Fallujah police officers avoid work after threats

By Solomon Moore
LOS ANGELES TIMES

BAGHDAD, Iraq - Hundreds of newly recruited police officers in Fallujah failed to show up for work Sunday after insurgents disseminated pamphlets threatening officers who stayed on the job, according to police officials in the restive western Iraq city.

"We will kill all the policemen infidels," read the pamphlets, "whether or not they quit or are still in their jobs."

Fallujah Police Lt. Mohammed Alwan said that the force, which he estimated had increased to more than 2,000, has now shrunk to only 100.

Alwan said that insurgents have killed dozens of policemen in their homes and also attacked family members in a weekslong intimidation campaign.

A Fallujah police major, who spoke on condition of anonymity due to a fear of reprisals, said that at least 1,400 policemen had left their jobs since Friday, 400 of them police officials above the rank of officer.

"During the last three months more than 100 policemen were killed here," including a number of senior officers, the police major said.

Marine Lt. Lawton King, who is stationed in Fallujah, called those figures "inaccurate and grossly exaggerated," claiming that only 32 police officers had been assassinated since January and that "substantially fewer than the exaggerated 1,400" officers had failed to report for work.

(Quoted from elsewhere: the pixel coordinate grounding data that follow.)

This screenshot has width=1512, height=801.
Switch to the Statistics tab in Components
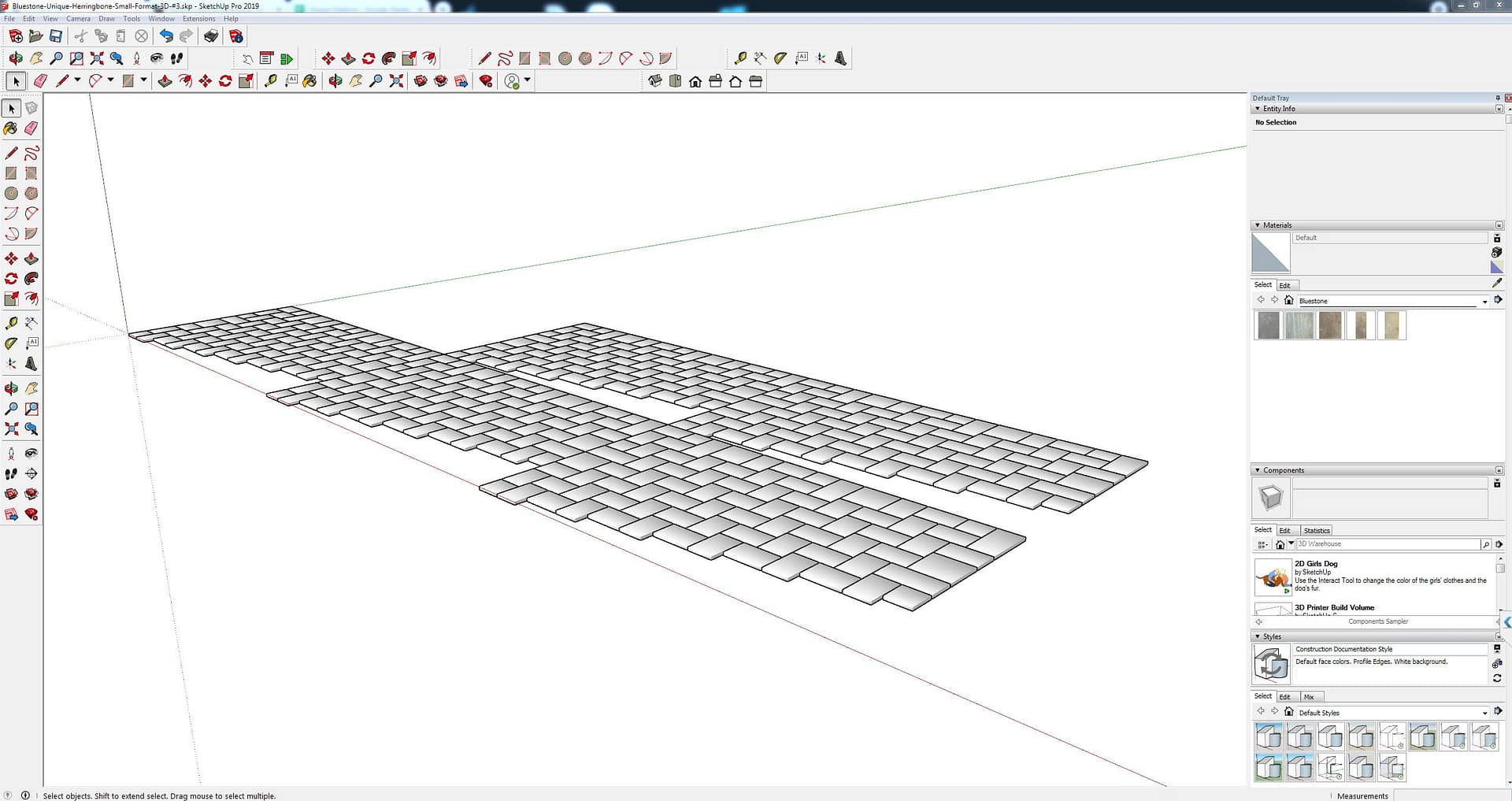tap(1316, 531)
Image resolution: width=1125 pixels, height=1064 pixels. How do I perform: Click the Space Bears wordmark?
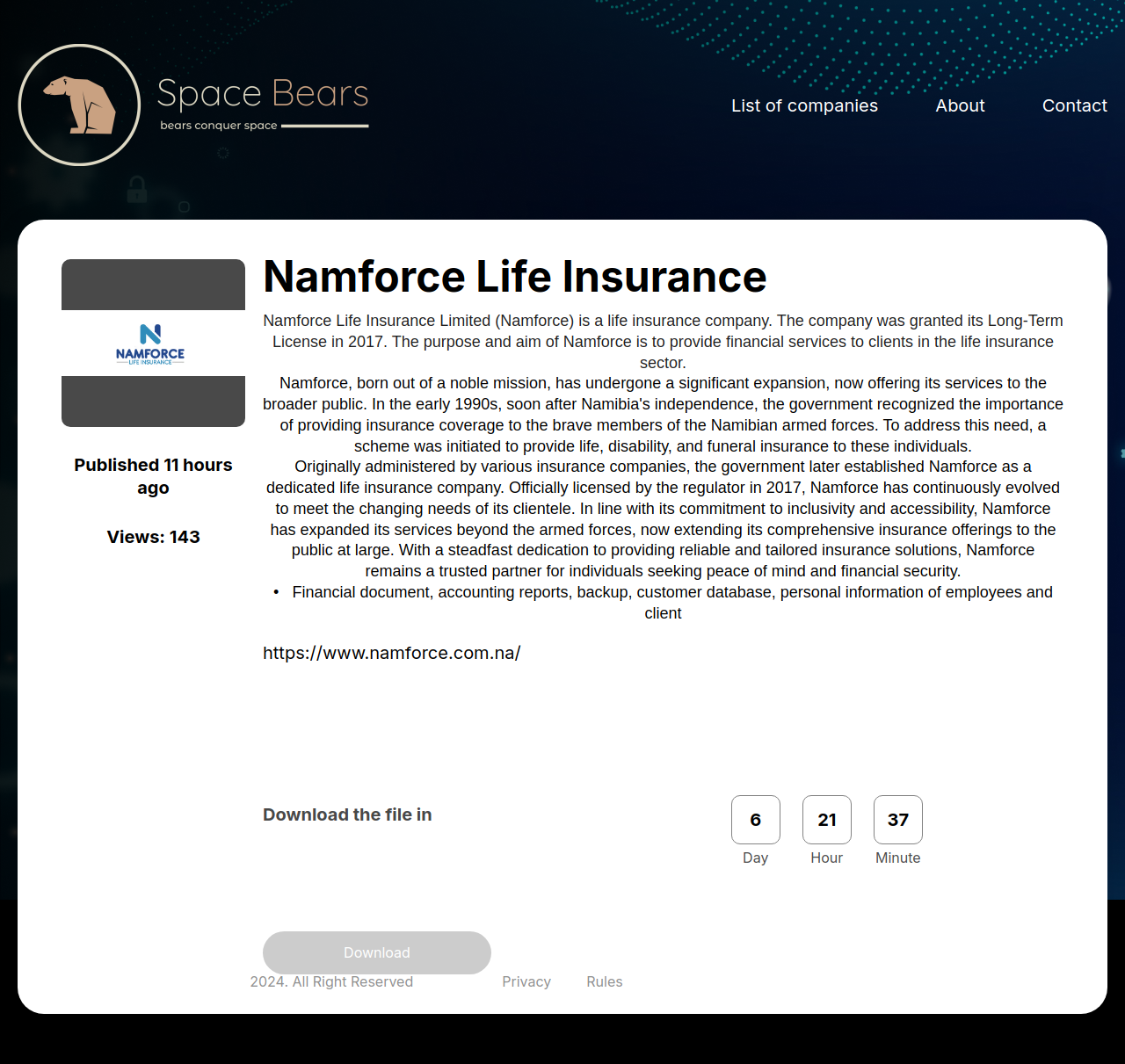(x=263, y=93)
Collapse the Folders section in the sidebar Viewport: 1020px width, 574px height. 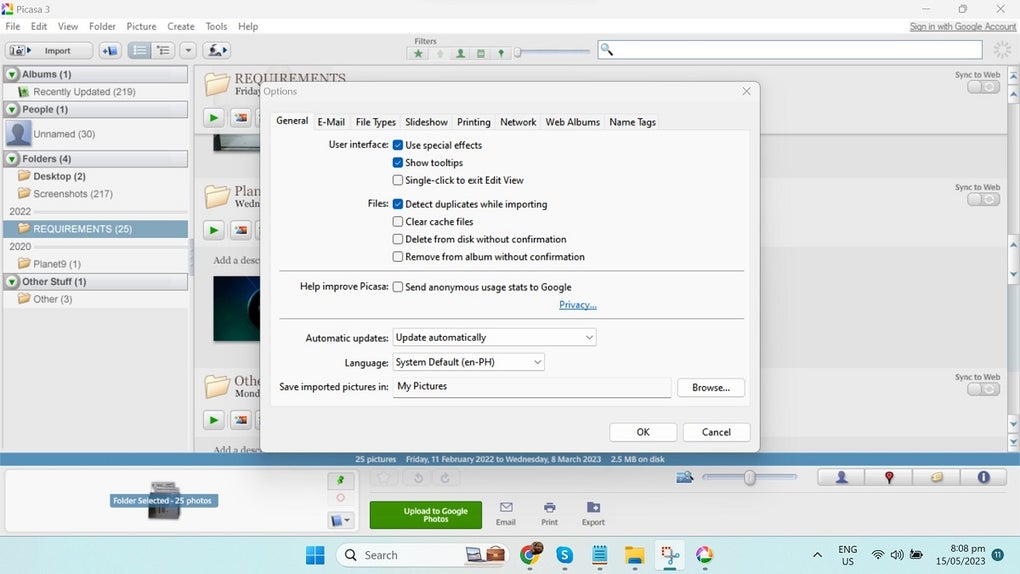tap(12, 159)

The U.S. military has dispatched some units from Fallujah to Ramadi, a nearby insurgent hotspot, during the same period of time that police officials in Fallujah claim insurgents have mounted their intimidation campaign.

The Marines stationed in western Anbar province -- the heartland of the Sunni Arab insurgency -- have struggled to recruit police officers in Fallujah, which was the scene of major clashes in 2004 and has since remained under a strict Marine cordon and curfew.

The news came as a prominent Shiite militia leader called for the creation of "popular committees" in local neighborhoods to create the security that U.S. and Iraqi security forces have been unable to achieve.